Build multi-command CLIs (like `git`, `docker`, `kubectl`) with automatic command discovery:

**Project structure:**

```
myapp/
└── cli/
    ├── __main__.py
    └── greet.py
```

**myapp/cli/__main__.py:**

```python
from argparse_boost import Config, setup_cli
from myapp import cli


def main() -> None:
    config = Config(
        app_name="myapp",
        env_prefix="MYAPP_",
    )
    setup_cli(
        config=config,
        description="My CLI application",
        commands_package=cli,
    )


if __name__ == "__main__":
    main()
```

**myapp/cli/greet.py:**

```python
from dataclasses import dataclass


@dataclass(kw_only=True)
class GreetConfig:
    name: str
    greeting: str = "Hello"


def main(args: GreetConfig) -> None:
    """Greet someone with a custom message."""
    print(f"{args.greeting}, {args.name}!")
```

**Usage:**

```bash
python -m myapp.cli greet --name World --greeting Hi
# Output: Hi, World!

python -m myapp.cli greet --name Alice
# Output: Hello, Alice!

python -m myapp.cli --help
# Shows available commands

python -m myapp.cli greet --help
# Shows arguments for greet command
```

The library automatically:

- Discovers commands in the `cli/` directory
- Parses arguments from the dataclass type hint in `main()`
- Generates help text from dataclass fields
- Supports environment variables with the specified prefix

### Writing Commands with Dataclass Auto-Parsing

The easiest way to write a command is to use a dataclass type hint in the `main()` function.
Arguments are automatically parsed from the dataclass fields:

```python
# myapp/cli/deploy.py
from dataclasses import dataclass, field
from typing import Annotated
from argparse_boost import Help


@dataclass(kw_only=True)
class DeployConfig:
    environment: Annotated[str, Help("Target environment (dev/staging/prod)")]
    version: Annotated[str, Help("Version to deploy")]
    dry_run: Annotated[bool, Help("Simulate deployment without making changes")] = False
    services: Annotated[list[str], Help("Services to deploy")] = field(
        default_factory=list
    )


def main(args: DeployConfig) -> None:
    """Deploy application to the specified environment."""
    if args.dry_run:
        print(f"[DRY RUN] Would deploy {args.version} to {args.environment}")
    else:
        print(f"Deploying {args.version} to {args.environment}...")

    if args.services:
        print(f"Services: {', '.join(args.services)}")
```

**Usage:**

```bash
python -m myapp.cli deploy --environment prod --version 1.2.3
python -m myapp.cli deploy --environment staging --version 1.2.4 --dry-run true
python -m myapp.cli deploy --environment dev --version 1.2.5 --services "api,worker"
```

This approach gives you:

- Type-safe argument parsing
- Automatic validation (required fields, type checking)
- Auto-generated help text with descriptions
- Support for complex types (lists, dicts, nested dataclasses)

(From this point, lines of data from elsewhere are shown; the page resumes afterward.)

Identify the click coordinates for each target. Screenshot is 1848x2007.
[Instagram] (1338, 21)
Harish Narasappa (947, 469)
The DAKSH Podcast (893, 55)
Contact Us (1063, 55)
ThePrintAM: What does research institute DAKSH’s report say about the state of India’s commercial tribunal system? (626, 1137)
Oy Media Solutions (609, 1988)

### Writing Commands with Manual Parser Setup

For more control over argument parsing, use `setup_parser()` and work with `argparse.Namespace`:

```python
import argparse


def setup_parser(parser: argparse.ArgumentParser) -> None:
    """Configure arguments for this command."""
    parser.add_argument(
        "--environment",
        required=True,
        choices=["dev", "staging", "prod"],
        help="Target environment",
    )
    parser.add_argument(
        "--version",
        required=True,
        help="Version to deploy",
    )
    parser.add_argument(
        "--force",
        action="store_true",
        help="Force deployment even if validation fails",
    )


def main(args: argparse.Namespace) -> None:
    """Deploy application to the specified environment."""
    print(f"Deploying {args.version} to {args.environment}")
    if args.force:
        print("Force mode enabled - skipping validation")
```

This approach is useful when you need:

- Custom argument behavior (choices, actions, mutual exclusivity)
- Integration with existing argparse code
- Arguments that don't map cleanly to dataclass fields

**Async command support:**
Commands can also be async - the library automatically handles them with `asyncio.run()`:

```python
import asyncio


async def main() -> None:
    """Async command example."""
    await asyncio.sleep(1)
```

### Configuration Management (Without CLI)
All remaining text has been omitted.